Scottish engineer (1820–1897)

David Kirkaldy (1820–1897) was a Scottish engineer who pioneered the testing of materials as a service to engineers during the Victorian period. He established a test house in Southwark, London and built a large hydraulic tensile test machine, or tensometer for examining the mechanical properties of components, such as their tensile strength and tensile modulus or stiffness.

==Career==
David Kirkaldy was born in Mayfield east of Dundee in Scotland in 1820. He worked at Robert Napier’s Vulcan Foundry Works in Glasgow, and moved from workshop to drawing office. As a result of the industrial revolution, new materials were being developed such as steel to replace cast iron and wrought iron. The properties of these materials were not well understood. In conjunction with his work for Napier and Sons, Kirkaldy undertook a long series of tensile load tests between 1858 and 1861. He published his Results of an Experimental Inquiry into the Comparative Tensile Strength and other properties of various kinds of Wrought-Iron and Steel in 1862.

==Testing materials==
Kirkaldy left Napier in 1861 and over the next two and a half years studied existing testing techniques and designed his own testing machine.

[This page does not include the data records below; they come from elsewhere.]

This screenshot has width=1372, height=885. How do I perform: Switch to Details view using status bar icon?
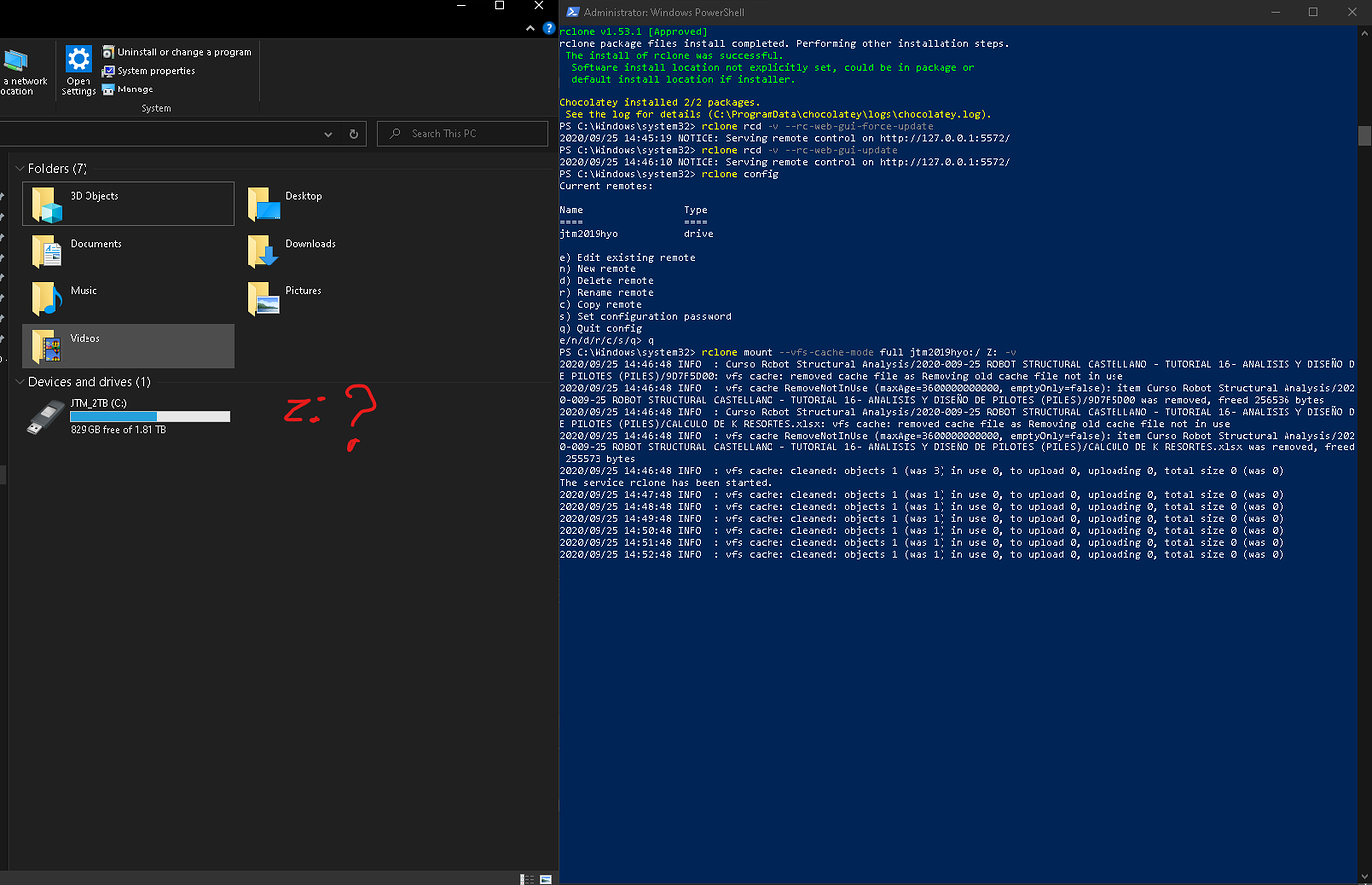point(526,879)
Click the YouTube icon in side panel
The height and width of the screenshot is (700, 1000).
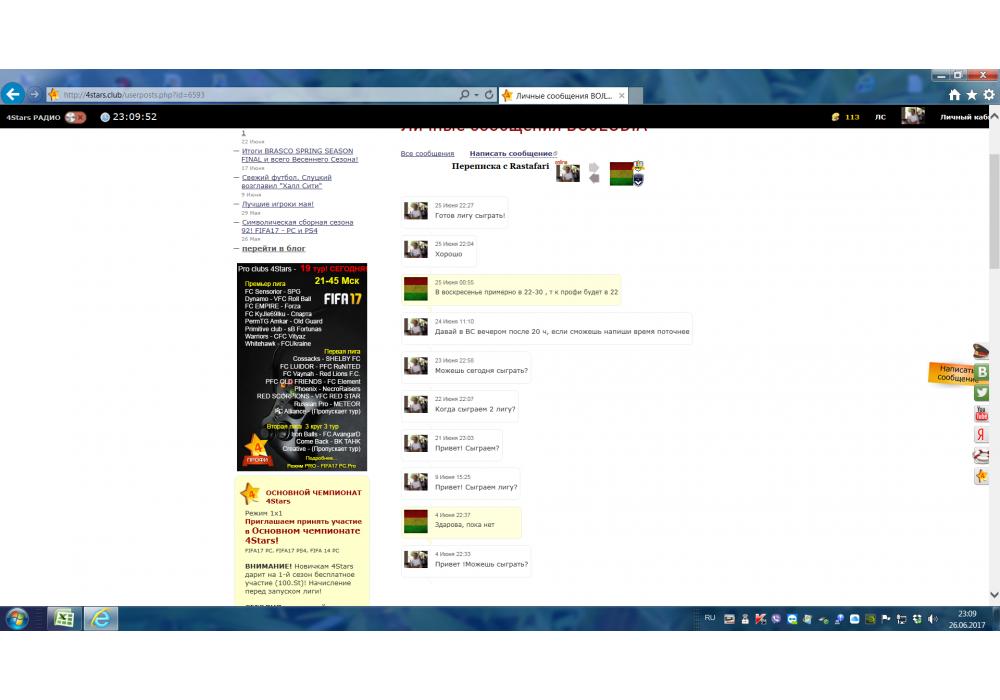pyautogui.click(x=981, y=414)
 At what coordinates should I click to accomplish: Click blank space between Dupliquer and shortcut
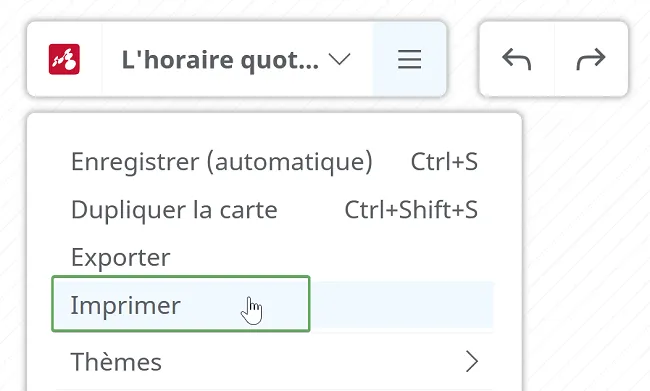click(x=311, y=209)
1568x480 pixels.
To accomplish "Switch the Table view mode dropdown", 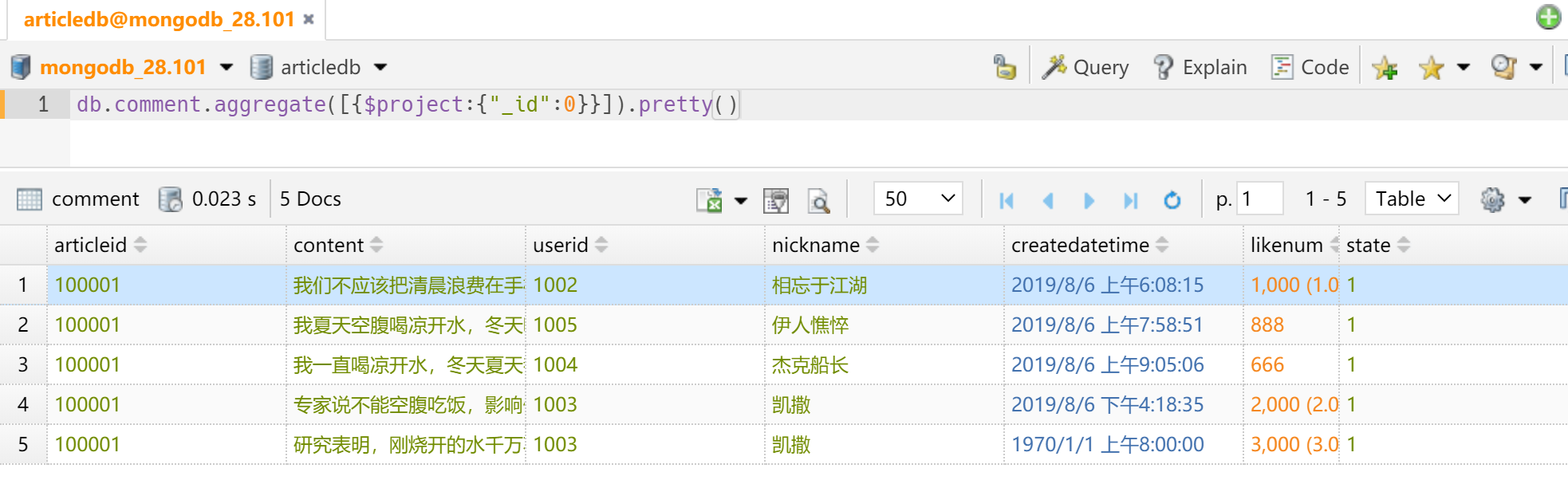I will tap(1412, 199).
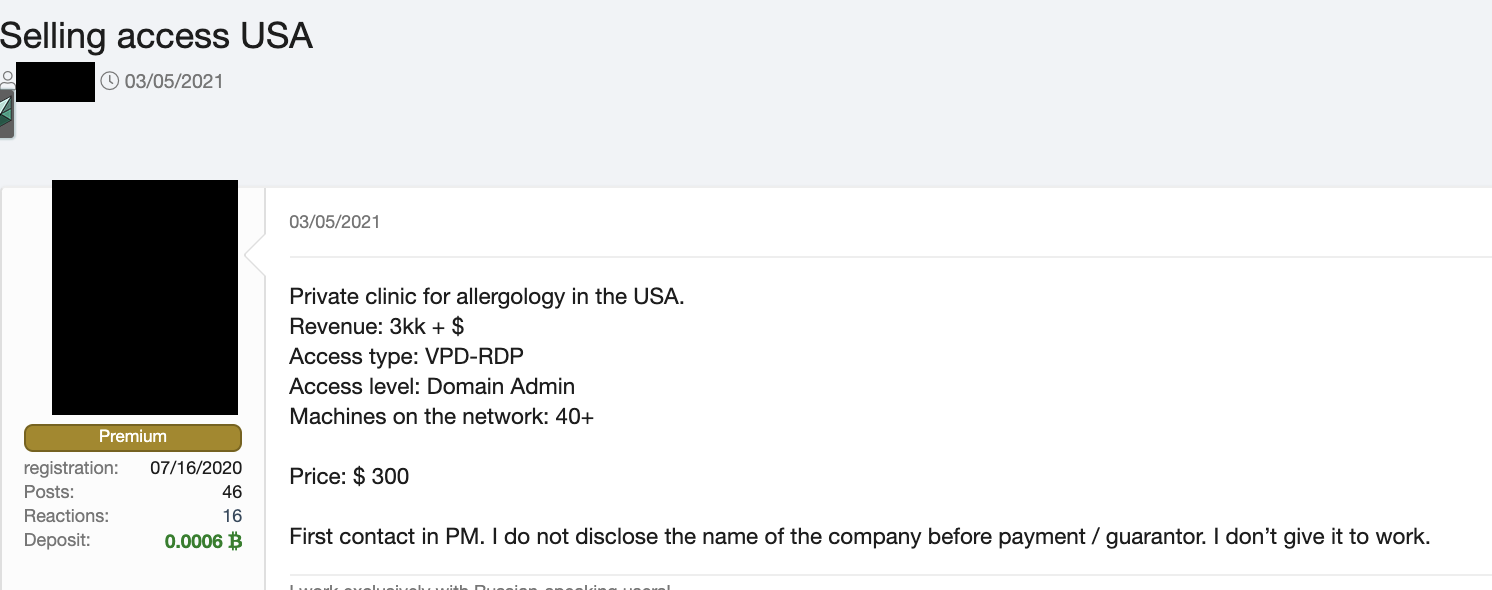
Task: Click the green 0.0006 deposit amount
Action: click(x=194, y=541)
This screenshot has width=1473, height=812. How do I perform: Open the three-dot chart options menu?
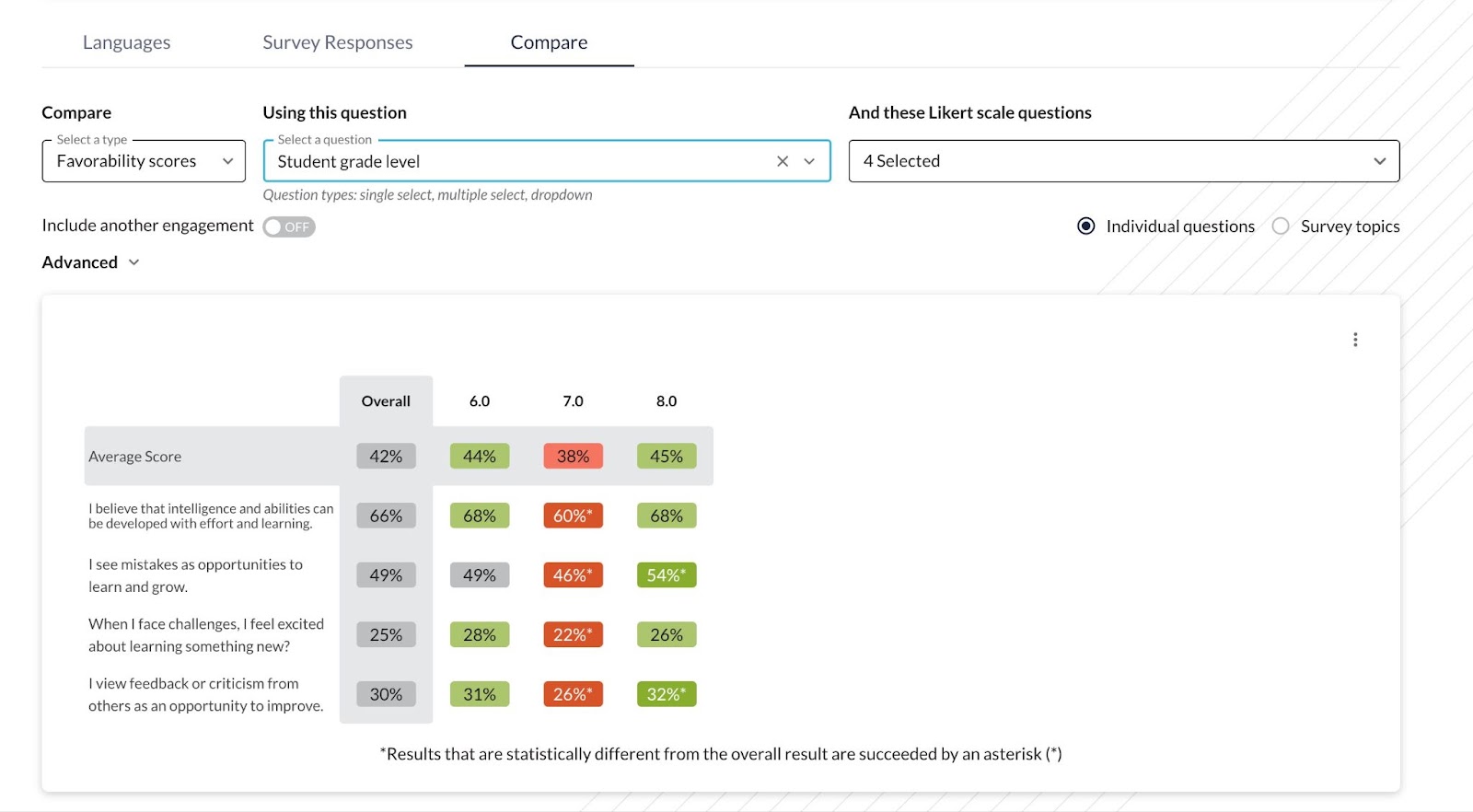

Entirely at his own expense, he commissioned this machine from the Leeds firm of Greenwood & Batley, closely supervising its production. Aggrieved over the slow rate of manufacture, after fifteen months he had it delivered to London, still unfinished, in September 1865. The testing machine is 47 feet 7 inches long, weighs some 116 tons, and was designed to work horizontally, the load applied by a hydraulic cylinder and ram.

==Testing house==
He set up business in Southwark in 1866, performing tests for external clients on materials used in engineered structures such as bridges. The business moved to a nearby purpose-built building at 99 Southwark Street, London in 1874. The present ground floor of the building is now the Kirkaldy Testing Museum, with many of his machines still there and in working order, including the original 1865 testing machine. The famous inscription above the door reads Facts not Opinions. With the many failed products either from his own tests or collected on site, he opened a "Black Museum" of failed products and components on the top floor of the building, but it was destroyed in the London Blitz of 1940. Fractured lug samples from the Tay Bridge disaster were probably stored and exhibited in the museum.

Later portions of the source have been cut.